Document segment ::

- - -

When the robot motivates the patient
Rehabilitation through robots has become established throughout the world, and has now taken another decisive step forward. In the 1.6 million euro EU MIMICS Project, scientists are researching how robot support can make therapy even more efficient.
The way back to a normal life is very difficult for stroke or accident patients. Simple movement patterns like walking to the post box or picking up a coffee cup can turn into insurmountable obstacles. Early, regular rehabilitation is often the deciding factor in how well patients can re-accustom themselves to everyday life. Walking or arm therapy is very laborious and needs extreme exertion by both the therapist and the patient, which imposes time limits on it. Various rehabilitation robots offer helpful support. The “Lokomat” is one of these. With its help, movements can be performed more often and with different intensities.
Motivating patients even better
Rehabilitation robots are now undergoing further development. A project
entitled “Multimodal Immersive Motion Rehabilitation with Interactive Cognitive
Systems”, or MIMICS for short, has brought together leading researchers from
Robotics, Presence Research and Neuro-rehabilitation.

- - -

Supplied material ::

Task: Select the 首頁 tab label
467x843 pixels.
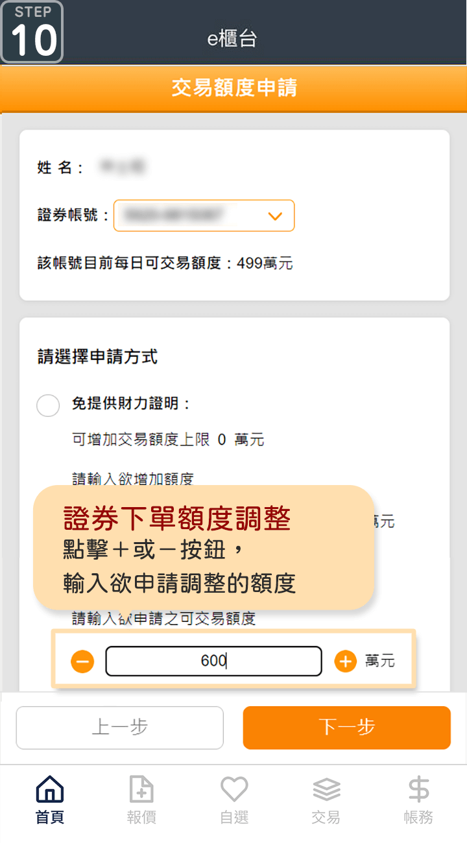Action: [x=50, y=817]
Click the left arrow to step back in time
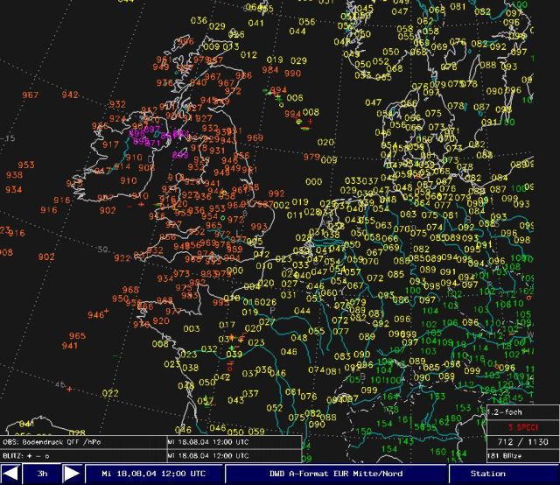560x485 pixels. click(x=11, y=474)
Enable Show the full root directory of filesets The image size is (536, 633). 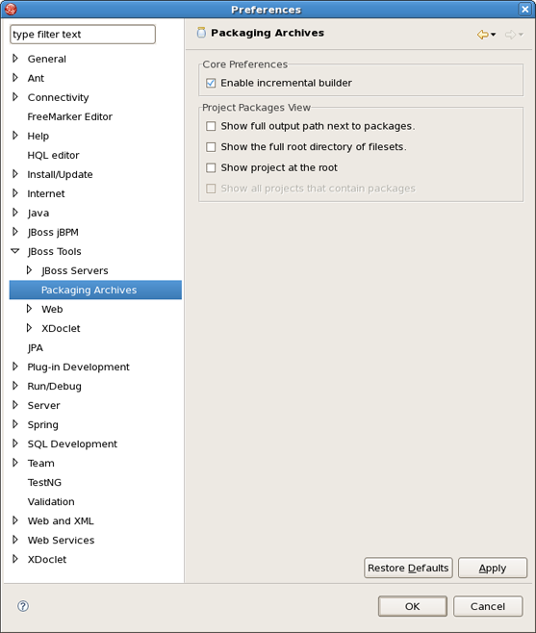211,147
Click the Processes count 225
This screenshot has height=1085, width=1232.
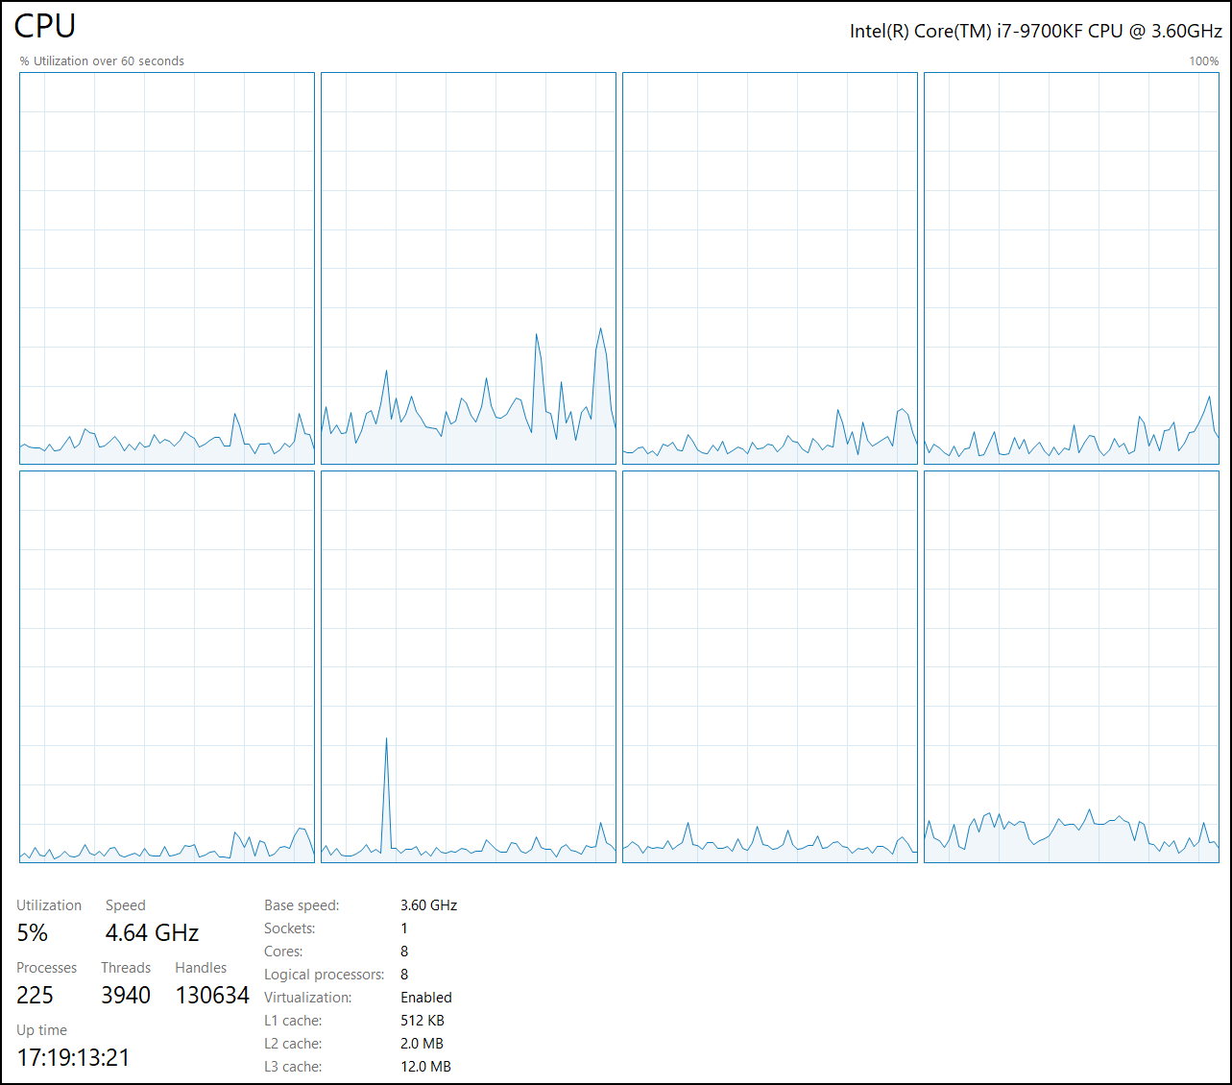click(36, 995)
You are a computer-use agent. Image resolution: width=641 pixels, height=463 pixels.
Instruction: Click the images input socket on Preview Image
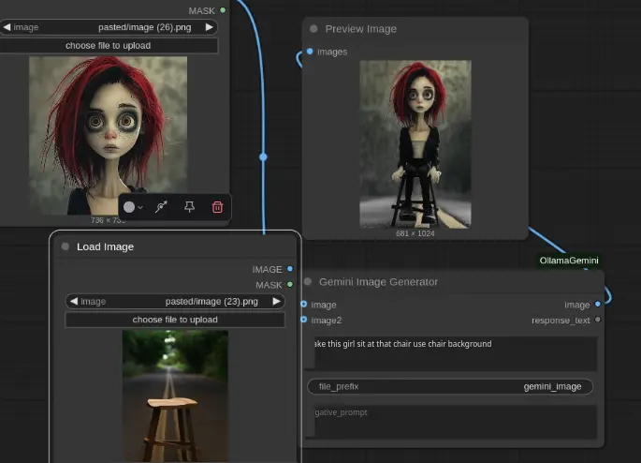point(310,52)
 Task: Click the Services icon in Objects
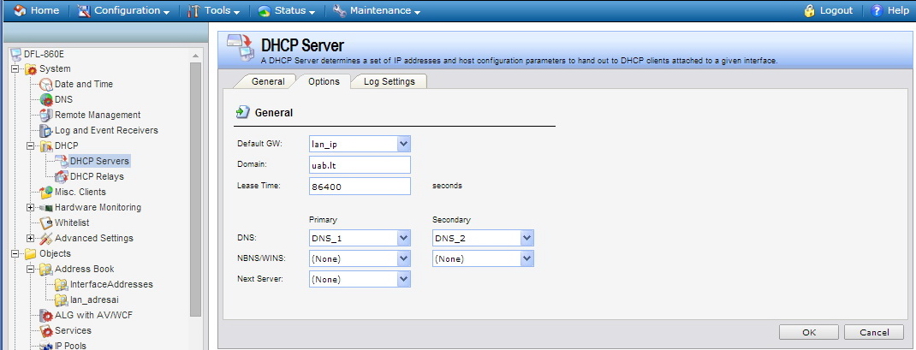(x=46, y=331)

- - -

Complete the following ::
1. State whether each of the following statements agrees with the article on robot-assisted rehabilitation, answering yes or no and quoting the words of the article that decide it. (a) The MIMICS Project has a budget of 1.6 million euros. (b) Walking or arm therapy demands little effort from the therapist. (c) With the Lokomat, movements can be performed at only one fixed intensity.
2. Answer these questions from the article on robot-assisted rehabilitation.
(a) Which rehabilitation robot does the article name?
(b) What is the full title for which MIMICS is the short form?
(c) From which three fields does the MIMICS project bring together researchers?

Problem solutions ::
1.
(a) Yes: "In the 1.6 million euro EU MIMICS Project"
(b) No: "needs extreme exertion by both the therapist and the patient"
(c) No: "movements can be performed more often and with different intensities"

2.
(a) The "Lokomat"
(b) "Multimodal Immersive Motion Rehabilitation with Interactive Cognitive Systems"
(c) Robotics, Presence Research and Neuro-rehabilitation